__EXCERPT PROVIDED__
►

Gender and (Auto)pathography from a Transnational Perspective

‘Women Bleed in Private’ / Miscarriage Goes Public: A Relational Response to Social Silence over Miscarriage in Sarah Ruhl’s Writings

Authors

DOI:

https://doi.org/10.21827/ejlw.13.41578

Keywords:

Sarah Ruhl, miscarriage, social silence, perinatal bereavement

Abstract

This article discusses Sarah Ruhl’s miscarriage experience in her autobiographical work Smile (2022) and in a selection of poems from 44 Poems for You (2020). The discussion considers Ruhl’s account as quest narratives in which she voices what she considers a tragic event in her life to underline the need to overcome the usual social silence that reigns over miscarriage. Ruhl’s prose and lyrical approaches to her miscarriage are both physical and emotional, but also social, cultural and political. Her accounts help to destigmatize this loss and to hold control over her own experience in ways that transcend the social constructions of how to experience miscarriage. As argued, Ruhl’s approach is that of a communicative dyadic body that informs us on the signals of miscarriage, of her personal experience, and what she did to get pregnant again and reconcile with this loss. Beyond the medical usefulness of her work, through her writings, Ruhl invites readers to question the social and cultural assumptions surrounding miscarriage. And in doing so, she helps women who have experienced miscarriage to regain confidence in their own bodies and the strength to revisit and fight against the common conception and representation of miscarriage as merely a physical and emotional wasteland.

◄

__TASK BRIEF__
Please name the two works by Sarah Ruhl that the abstract says the article discusses. The material after this point stands apart from the abstract.

__DATA PROVIDED__
►

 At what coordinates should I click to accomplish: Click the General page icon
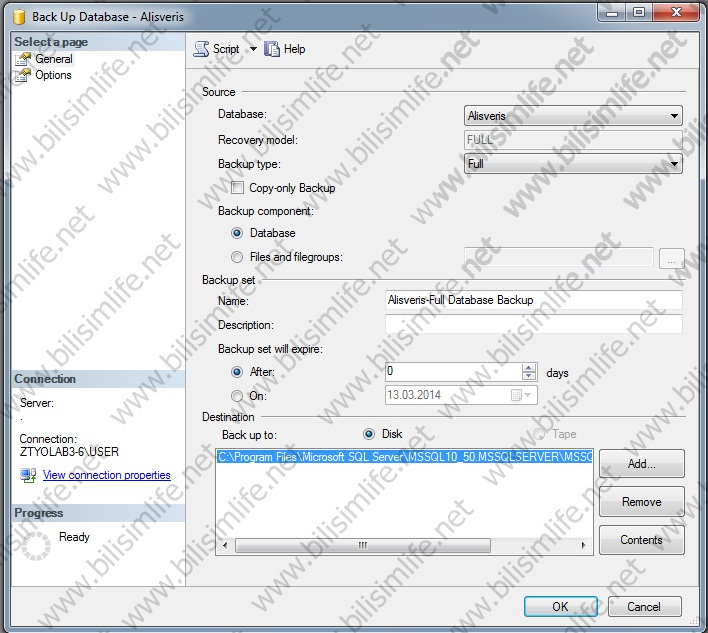pos(24,59)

◄

__RESPONSE AREA__
Her autobiographical work Smile (2022) and a selection of poems from 44 Poems for You (2020).